◆ Description of the task:
The answer must consist of every line in the records below that contains the string "status".

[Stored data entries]

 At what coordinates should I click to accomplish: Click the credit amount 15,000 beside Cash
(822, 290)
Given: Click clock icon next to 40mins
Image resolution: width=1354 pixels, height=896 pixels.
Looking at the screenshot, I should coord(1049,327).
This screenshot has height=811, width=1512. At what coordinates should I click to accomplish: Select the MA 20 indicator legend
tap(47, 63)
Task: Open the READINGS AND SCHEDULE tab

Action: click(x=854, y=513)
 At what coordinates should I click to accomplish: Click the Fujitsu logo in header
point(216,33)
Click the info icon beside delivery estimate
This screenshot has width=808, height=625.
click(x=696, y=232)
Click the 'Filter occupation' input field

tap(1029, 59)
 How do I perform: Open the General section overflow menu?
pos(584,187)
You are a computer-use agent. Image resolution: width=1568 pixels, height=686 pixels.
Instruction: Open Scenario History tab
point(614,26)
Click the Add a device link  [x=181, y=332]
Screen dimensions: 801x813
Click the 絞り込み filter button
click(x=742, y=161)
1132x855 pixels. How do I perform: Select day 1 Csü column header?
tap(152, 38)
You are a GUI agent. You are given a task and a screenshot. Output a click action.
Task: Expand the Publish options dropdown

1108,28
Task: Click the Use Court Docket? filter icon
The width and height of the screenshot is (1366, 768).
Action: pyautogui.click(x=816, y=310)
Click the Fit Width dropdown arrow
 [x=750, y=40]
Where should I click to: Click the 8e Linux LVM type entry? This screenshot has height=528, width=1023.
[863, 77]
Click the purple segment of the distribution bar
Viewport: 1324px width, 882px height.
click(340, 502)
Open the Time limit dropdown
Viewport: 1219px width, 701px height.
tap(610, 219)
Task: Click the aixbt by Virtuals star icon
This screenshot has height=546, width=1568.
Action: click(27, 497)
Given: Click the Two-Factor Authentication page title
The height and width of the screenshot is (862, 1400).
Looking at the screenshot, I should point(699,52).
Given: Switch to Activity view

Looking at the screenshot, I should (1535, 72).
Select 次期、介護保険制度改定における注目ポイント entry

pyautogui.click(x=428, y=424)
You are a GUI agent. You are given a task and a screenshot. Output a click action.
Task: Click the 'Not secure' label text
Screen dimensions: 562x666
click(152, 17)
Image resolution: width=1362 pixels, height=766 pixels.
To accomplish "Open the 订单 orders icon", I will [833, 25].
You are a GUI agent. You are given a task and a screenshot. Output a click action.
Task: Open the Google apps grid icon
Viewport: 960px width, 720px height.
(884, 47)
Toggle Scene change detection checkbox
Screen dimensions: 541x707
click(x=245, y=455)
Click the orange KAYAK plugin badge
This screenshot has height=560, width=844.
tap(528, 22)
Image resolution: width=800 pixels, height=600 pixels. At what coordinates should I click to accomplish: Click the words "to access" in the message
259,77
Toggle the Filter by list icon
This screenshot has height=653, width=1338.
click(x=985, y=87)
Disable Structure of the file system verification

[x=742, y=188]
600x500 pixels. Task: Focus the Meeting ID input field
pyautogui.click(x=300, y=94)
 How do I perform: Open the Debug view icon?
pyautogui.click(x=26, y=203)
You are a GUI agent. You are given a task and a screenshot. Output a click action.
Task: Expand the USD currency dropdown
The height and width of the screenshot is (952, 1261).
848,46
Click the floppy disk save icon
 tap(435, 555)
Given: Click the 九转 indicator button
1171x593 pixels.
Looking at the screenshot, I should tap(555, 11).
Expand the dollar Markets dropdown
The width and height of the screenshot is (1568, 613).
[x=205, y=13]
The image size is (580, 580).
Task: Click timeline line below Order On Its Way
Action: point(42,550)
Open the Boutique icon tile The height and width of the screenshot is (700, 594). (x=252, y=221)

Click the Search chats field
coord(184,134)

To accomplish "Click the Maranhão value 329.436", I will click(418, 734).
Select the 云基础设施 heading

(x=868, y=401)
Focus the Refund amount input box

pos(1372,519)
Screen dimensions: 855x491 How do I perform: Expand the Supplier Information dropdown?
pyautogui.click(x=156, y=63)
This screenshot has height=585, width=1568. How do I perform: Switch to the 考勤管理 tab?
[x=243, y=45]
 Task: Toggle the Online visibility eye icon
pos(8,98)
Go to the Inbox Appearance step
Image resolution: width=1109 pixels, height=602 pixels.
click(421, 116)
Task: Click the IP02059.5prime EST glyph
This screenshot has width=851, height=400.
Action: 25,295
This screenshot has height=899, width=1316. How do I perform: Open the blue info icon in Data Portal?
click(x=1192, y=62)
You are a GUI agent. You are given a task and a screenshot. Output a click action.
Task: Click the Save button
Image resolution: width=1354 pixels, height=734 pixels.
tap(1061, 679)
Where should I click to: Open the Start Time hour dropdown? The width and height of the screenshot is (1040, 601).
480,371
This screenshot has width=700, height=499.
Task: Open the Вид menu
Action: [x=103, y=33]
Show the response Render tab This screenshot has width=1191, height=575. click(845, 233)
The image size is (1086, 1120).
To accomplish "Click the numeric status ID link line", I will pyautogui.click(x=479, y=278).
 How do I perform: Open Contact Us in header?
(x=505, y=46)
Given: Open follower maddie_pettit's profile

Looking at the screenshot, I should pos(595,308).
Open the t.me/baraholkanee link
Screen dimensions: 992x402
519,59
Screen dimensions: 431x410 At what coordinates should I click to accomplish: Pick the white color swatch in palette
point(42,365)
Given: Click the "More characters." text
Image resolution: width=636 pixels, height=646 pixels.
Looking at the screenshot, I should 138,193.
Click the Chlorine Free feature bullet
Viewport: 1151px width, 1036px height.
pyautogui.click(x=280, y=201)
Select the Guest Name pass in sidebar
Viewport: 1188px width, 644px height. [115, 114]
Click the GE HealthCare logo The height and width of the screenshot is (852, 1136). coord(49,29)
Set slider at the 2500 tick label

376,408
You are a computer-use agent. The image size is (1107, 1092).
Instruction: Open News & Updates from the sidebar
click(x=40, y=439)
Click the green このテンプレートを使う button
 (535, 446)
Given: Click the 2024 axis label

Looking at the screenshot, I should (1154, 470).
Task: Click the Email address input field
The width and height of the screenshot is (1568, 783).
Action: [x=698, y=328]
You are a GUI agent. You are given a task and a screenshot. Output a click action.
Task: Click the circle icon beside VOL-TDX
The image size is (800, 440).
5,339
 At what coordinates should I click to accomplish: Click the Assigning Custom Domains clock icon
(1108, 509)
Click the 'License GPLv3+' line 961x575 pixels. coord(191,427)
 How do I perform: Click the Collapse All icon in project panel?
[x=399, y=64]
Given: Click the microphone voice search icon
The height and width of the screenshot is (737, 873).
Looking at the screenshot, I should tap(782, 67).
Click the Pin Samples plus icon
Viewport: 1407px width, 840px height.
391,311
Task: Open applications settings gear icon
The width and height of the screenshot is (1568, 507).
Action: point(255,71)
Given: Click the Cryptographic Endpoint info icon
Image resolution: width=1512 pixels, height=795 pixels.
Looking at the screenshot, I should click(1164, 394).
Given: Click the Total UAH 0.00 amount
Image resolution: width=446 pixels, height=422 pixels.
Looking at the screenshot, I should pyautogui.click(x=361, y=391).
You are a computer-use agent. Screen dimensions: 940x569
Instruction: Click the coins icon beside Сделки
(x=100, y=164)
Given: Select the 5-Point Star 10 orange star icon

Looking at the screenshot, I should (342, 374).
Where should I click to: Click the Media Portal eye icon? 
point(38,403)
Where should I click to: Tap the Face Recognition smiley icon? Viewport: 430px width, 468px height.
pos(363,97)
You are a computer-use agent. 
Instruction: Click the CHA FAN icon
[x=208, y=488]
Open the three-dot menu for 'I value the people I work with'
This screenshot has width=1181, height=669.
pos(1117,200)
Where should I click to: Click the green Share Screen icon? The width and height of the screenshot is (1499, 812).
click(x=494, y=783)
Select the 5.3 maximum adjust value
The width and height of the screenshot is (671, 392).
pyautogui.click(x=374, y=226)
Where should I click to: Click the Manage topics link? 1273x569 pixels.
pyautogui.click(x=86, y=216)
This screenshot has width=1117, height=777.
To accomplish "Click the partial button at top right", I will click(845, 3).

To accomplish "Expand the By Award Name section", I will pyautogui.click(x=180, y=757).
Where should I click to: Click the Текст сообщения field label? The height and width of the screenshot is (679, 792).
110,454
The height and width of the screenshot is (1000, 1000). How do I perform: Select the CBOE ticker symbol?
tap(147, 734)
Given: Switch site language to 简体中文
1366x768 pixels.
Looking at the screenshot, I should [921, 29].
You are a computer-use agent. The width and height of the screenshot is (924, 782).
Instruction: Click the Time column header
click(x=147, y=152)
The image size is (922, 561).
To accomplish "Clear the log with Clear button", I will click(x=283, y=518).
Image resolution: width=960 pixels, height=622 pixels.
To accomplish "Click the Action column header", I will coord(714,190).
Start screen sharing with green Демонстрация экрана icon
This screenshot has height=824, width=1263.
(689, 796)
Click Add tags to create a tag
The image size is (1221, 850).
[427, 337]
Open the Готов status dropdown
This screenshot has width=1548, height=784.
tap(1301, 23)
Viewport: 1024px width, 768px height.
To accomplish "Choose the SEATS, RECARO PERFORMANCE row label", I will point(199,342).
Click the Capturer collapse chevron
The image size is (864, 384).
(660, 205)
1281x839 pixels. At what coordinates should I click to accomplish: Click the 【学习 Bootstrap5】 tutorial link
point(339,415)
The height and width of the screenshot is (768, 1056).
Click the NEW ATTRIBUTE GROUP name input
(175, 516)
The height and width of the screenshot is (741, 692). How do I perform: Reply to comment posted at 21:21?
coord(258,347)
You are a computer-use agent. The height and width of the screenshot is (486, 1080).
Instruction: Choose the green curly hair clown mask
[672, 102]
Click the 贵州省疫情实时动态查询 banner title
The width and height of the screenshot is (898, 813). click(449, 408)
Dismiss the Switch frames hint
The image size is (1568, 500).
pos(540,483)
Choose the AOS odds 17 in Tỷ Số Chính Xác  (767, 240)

◆ Task answer:
To accomplish "Click the numeric status ID link line", I will pyautogui.click(x=479, y=278).
Open the Готов status dropdown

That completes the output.